> _Exercise_
Count the lines in the listing below that contain the string "arrow", matching case exactly, and reply with only the number.

> _Record excerpts_
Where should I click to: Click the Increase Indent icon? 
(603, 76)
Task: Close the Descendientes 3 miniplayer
==
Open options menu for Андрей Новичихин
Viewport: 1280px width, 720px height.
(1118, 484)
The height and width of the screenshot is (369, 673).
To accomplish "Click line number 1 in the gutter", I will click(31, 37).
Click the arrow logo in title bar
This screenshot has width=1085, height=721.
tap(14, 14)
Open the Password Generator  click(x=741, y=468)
...
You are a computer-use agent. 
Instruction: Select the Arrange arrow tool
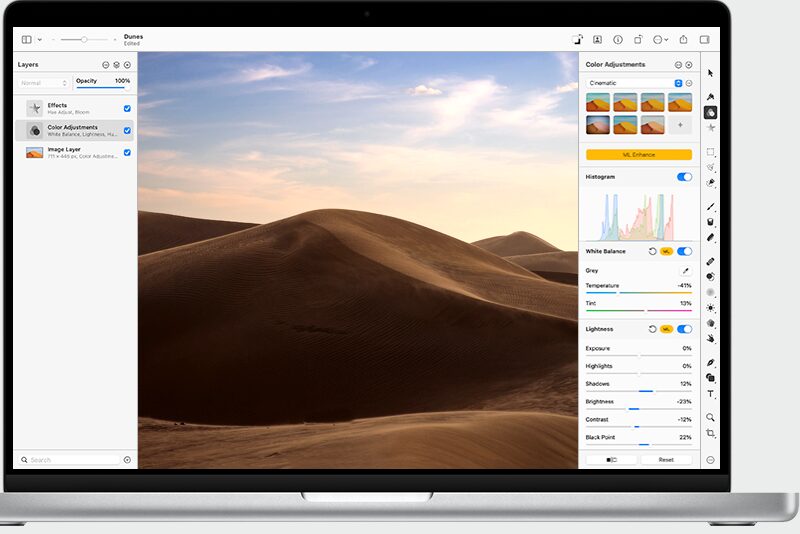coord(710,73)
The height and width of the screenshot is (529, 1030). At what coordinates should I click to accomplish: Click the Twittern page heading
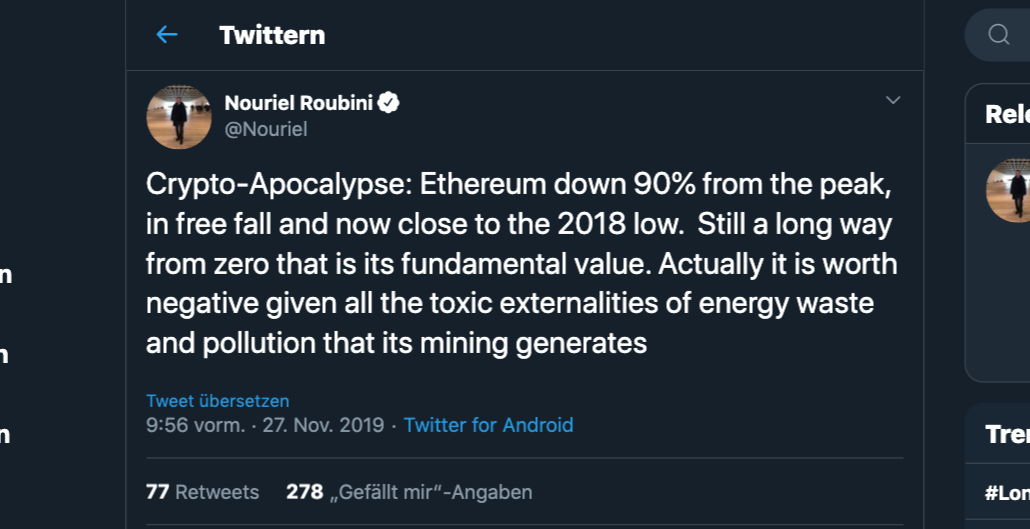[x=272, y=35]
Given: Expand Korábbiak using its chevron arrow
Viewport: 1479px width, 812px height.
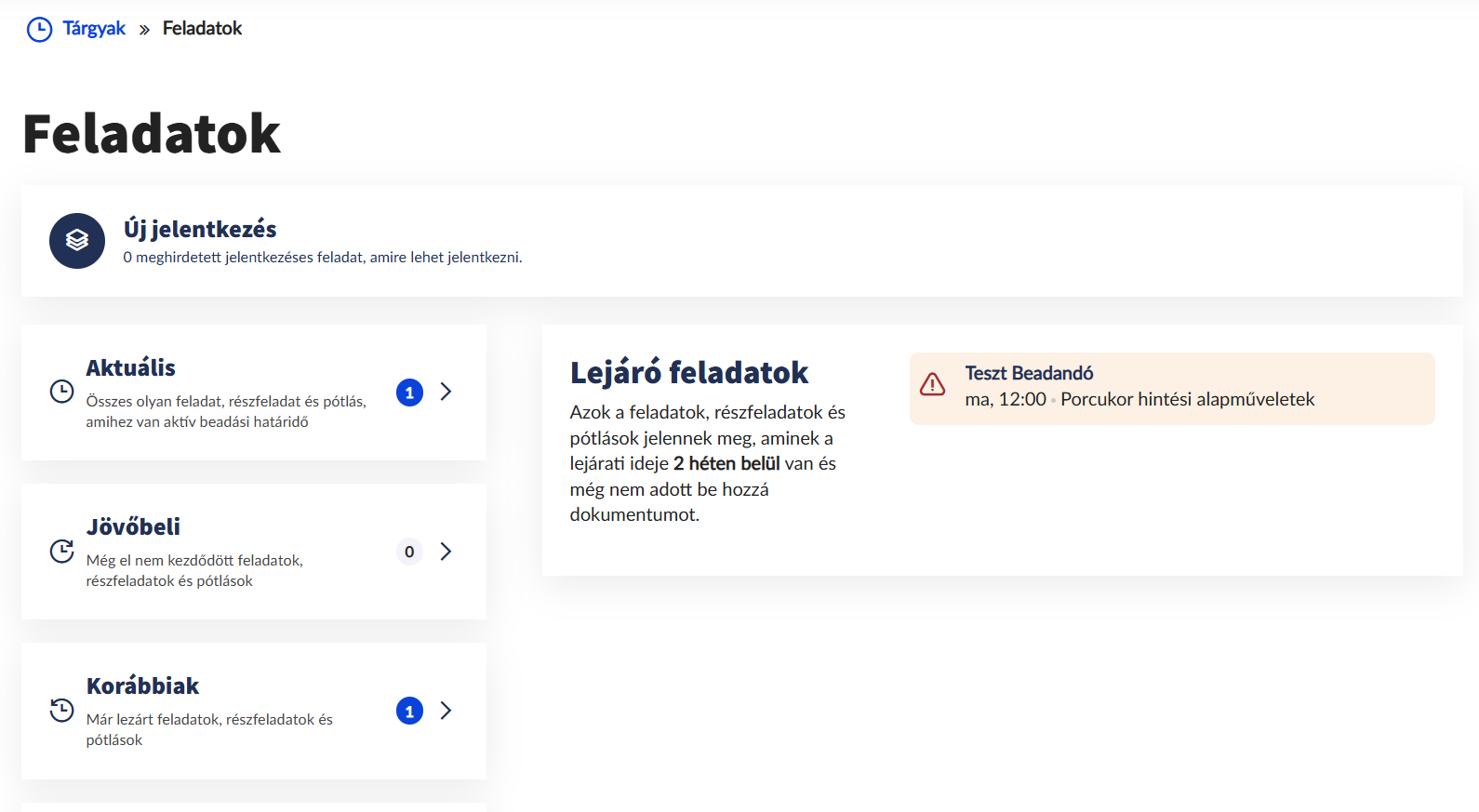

> _Reply_
3